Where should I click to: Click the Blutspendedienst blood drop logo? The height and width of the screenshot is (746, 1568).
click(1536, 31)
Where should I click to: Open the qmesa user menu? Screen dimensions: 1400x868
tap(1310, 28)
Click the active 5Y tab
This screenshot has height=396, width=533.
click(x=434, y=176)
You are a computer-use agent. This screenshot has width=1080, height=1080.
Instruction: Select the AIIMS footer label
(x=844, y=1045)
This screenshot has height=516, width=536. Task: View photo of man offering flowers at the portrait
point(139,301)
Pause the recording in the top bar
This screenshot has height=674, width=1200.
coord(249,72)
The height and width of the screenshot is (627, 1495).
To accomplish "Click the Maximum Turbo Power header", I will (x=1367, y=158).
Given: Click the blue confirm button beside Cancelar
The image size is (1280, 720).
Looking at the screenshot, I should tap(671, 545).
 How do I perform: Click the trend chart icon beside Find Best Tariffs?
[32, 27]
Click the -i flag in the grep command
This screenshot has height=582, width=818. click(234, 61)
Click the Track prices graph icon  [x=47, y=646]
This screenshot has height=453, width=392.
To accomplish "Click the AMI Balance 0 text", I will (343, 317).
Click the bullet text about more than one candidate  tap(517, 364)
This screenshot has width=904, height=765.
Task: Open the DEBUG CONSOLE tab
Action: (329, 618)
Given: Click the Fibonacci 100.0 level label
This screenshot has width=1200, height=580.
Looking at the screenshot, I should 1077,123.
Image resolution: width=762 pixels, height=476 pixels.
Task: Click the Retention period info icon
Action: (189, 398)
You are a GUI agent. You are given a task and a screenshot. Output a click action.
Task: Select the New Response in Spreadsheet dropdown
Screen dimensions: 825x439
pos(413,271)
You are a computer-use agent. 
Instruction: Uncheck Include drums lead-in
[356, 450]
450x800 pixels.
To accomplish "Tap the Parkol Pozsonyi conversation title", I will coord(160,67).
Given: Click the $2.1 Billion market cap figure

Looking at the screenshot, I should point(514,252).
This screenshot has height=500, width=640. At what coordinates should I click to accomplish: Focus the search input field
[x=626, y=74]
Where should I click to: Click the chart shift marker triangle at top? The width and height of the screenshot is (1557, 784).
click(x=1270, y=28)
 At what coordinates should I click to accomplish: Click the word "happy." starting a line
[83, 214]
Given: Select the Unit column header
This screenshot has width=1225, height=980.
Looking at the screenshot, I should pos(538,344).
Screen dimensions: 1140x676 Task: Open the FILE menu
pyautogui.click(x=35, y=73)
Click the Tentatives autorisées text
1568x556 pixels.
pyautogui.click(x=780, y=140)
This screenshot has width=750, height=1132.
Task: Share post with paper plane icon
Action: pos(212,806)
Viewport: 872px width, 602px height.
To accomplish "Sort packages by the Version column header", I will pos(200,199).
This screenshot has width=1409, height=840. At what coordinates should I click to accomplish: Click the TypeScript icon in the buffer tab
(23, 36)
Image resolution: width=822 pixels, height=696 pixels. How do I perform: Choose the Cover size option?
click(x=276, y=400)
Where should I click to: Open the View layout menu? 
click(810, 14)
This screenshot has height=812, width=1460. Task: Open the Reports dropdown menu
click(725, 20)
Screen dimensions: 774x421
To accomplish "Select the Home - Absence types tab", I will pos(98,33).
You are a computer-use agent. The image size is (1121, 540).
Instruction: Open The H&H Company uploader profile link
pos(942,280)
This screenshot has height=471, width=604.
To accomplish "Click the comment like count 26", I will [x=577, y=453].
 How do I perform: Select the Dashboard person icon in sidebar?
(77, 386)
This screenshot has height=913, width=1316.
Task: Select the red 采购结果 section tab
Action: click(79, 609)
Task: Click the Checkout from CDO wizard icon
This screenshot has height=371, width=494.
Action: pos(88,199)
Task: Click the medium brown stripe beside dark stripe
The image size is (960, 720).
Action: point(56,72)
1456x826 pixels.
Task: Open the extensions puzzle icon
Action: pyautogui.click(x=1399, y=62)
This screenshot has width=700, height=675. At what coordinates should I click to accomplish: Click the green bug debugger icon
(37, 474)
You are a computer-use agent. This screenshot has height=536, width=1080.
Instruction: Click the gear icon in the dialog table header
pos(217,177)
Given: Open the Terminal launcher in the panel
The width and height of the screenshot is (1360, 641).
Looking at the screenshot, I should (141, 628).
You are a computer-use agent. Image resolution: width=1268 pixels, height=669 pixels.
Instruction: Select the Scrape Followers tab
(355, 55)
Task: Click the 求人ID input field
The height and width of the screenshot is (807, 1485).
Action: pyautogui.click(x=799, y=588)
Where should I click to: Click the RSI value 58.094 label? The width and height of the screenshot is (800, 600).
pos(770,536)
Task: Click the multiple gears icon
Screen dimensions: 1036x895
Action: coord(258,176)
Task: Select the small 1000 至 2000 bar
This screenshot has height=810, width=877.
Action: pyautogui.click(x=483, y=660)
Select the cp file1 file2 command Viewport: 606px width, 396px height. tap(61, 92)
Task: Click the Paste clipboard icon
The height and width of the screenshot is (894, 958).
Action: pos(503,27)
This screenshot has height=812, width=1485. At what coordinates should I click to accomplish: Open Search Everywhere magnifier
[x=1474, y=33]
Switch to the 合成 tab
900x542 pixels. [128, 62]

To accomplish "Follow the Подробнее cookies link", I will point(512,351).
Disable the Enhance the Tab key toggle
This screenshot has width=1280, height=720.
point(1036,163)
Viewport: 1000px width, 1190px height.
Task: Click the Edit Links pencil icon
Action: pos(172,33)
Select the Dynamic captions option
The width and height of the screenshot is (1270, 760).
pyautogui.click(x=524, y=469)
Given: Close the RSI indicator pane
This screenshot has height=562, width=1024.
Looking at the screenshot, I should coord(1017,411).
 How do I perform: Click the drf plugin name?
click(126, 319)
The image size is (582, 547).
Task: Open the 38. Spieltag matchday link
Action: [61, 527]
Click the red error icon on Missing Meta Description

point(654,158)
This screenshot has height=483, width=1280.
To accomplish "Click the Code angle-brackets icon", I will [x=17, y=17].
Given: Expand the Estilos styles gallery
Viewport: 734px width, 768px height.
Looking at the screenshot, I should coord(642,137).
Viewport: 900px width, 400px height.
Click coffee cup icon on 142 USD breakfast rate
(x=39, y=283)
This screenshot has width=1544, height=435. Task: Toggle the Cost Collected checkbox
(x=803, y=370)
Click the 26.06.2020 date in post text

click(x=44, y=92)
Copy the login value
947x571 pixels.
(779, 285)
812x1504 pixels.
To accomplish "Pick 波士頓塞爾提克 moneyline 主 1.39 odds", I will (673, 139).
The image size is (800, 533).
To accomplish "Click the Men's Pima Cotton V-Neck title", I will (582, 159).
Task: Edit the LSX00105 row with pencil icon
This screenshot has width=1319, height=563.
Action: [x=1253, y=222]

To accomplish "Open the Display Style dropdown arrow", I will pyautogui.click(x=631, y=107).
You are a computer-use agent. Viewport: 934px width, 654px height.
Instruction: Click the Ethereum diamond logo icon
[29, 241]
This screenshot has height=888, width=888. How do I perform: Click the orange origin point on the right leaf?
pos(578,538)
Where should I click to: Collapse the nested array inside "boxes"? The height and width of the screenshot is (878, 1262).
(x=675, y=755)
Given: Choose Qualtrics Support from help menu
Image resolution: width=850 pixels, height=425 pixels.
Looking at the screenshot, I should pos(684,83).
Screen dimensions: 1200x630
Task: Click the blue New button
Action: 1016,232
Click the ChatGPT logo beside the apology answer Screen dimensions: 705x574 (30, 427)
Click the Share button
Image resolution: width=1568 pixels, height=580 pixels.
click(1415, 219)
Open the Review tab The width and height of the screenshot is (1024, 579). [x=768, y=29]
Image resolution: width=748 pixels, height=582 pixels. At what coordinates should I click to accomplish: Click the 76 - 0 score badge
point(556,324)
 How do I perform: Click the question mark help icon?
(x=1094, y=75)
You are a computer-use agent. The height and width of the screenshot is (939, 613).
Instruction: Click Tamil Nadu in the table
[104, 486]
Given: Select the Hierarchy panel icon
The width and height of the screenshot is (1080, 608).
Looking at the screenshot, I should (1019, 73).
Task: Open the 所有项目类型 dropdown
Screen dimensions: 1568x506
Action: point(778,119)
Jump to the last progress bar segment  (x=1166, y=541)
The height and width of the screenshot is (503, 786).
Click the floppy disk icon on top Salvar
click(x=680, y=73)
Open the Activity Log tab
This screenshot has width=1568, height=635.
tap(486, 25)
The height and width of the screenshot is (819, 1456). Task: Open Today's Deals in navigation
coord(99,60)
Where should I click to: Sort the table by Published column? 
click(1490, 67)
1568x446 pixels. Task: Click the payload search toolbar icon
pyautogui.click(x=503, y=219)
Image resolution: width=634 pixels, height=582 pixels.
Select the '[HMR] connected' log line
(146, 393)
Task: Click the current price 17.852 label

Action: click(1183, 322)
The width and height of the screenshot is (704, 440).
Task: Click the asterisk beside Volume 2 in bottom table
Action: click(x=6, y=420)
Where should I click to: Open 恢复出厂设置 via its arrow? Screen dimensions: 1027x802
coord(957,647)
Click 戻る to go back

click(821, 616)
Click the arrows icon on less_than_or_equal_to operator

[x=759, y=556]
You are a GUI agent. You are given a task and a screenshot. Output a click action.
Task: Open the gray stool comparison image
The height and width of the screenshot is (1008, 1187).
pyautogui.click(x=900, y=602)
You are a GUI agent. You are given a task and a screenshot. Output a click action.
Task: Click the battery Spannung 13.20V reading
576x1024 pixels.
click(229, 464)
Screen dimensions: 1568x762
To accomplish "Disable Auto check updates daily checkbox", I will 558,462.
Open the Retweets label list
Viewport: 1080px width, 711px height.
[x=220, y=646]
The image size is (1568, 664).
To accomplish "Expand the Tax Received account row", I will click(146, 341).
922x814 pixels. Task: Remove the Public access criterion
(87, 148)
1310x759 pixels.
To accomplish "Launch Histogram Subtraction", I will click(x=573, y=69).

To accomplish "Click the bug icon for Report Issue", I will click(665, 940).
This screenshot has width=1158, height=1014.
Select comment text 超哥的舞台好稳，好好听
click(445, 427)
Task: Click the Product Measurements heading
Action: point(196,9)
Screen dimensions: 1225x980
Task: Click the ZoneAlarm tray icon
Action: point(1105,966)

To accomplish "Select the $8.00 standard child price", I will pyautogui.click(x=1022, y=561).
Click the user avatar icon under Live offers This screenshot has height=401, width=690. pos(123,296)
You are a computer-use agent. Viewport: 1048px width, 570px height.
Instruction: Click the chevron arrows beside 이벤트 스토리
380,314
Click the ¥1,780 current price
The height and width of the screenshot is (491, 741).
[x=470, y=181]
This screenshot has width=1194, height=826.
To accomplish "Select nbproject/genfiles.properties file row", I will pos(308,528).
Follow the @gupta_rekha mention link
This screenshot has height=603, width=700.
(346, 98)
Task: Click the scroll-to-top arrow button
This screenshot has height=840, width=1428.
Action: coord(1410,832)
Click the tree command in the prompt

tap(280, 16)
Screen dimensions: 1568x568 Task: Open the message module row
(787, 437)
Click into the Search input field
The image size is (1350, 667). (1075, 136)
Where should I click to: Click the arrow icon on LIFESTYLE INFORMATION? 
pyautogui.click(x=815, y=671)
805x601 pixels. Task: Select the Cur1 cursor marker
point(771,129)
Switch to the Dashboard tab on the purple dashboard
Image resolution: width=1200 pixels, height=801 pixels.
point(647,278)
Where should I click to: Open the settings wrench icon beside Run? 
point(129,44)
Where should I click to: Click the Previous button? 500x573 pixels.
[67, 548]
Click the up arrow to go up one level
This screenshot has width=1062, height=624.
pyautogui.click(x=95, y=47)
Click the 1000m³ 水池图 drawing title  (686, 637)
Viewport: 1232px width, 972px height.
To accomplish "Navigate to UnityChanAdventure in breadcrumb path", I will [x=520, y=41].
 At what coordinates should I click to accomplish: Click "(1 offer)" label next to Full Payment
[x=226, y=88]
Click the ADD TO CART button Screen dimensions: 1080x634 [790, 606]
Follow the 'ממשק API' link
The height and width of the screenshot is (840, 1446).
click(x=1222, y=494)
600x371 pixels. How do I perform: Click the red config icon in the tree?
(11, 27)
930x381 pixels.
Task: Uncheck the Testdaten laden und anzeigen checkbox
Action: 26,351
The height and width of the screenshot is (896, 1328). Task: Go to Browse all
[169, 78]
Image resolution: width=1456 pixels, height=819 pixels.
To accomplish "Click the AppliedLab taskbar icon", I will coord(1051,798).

■ ■ ■ ■ ■ ■ ■

What to do
Please copy out each line of the material that contains the string "from".

Output for this task
Task: Click the Checkout from CDO wizard icon
Given: Choose Qualtrics Support from help menu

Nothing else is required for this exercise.